ENTRIES SUPPLIED:
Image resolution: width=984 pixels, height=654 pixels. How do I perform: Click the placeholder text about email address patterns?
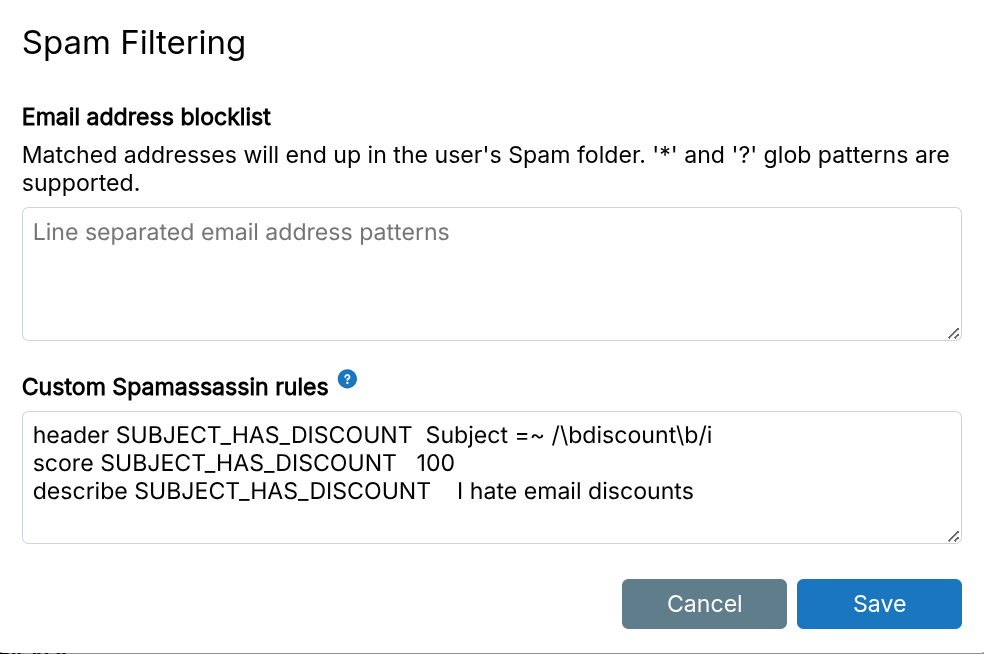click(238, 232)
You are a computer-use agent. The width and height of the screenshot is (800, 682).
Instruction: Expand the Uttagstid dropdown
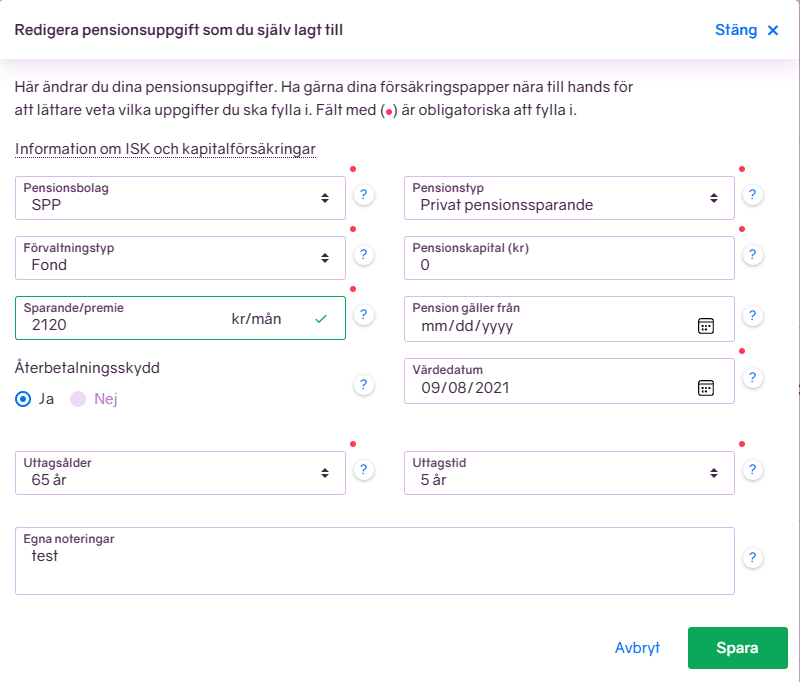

==

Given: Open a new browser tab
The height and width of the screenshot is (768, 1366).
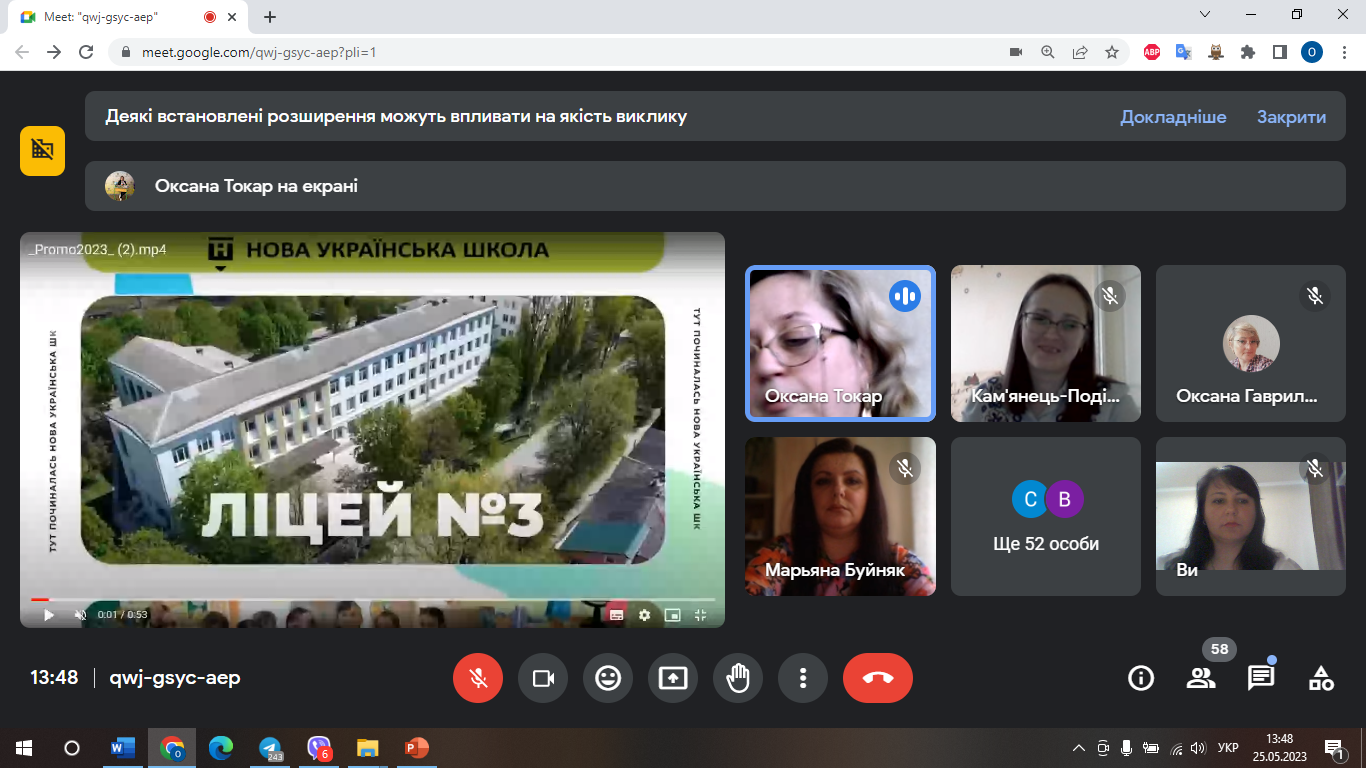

HOW TO COMPLETE THIS TASK: All that is wanted is the lines above between the one containing "Image resolution: width=984" and the one containing "Instruction: Expand the Uttagstid dropdown", inclusive, restated word for word, with pictures omitted.

TASK RESULT:
Image resolution: width=984 pixels, height=654 pixels. How do I perform: Click the placeholder text about email address patterns?
click(238, 232)
You are a computer-use agent. The width and height of the screenshot is (800, 682).
Instruction: Expand the Uttagstid dropdown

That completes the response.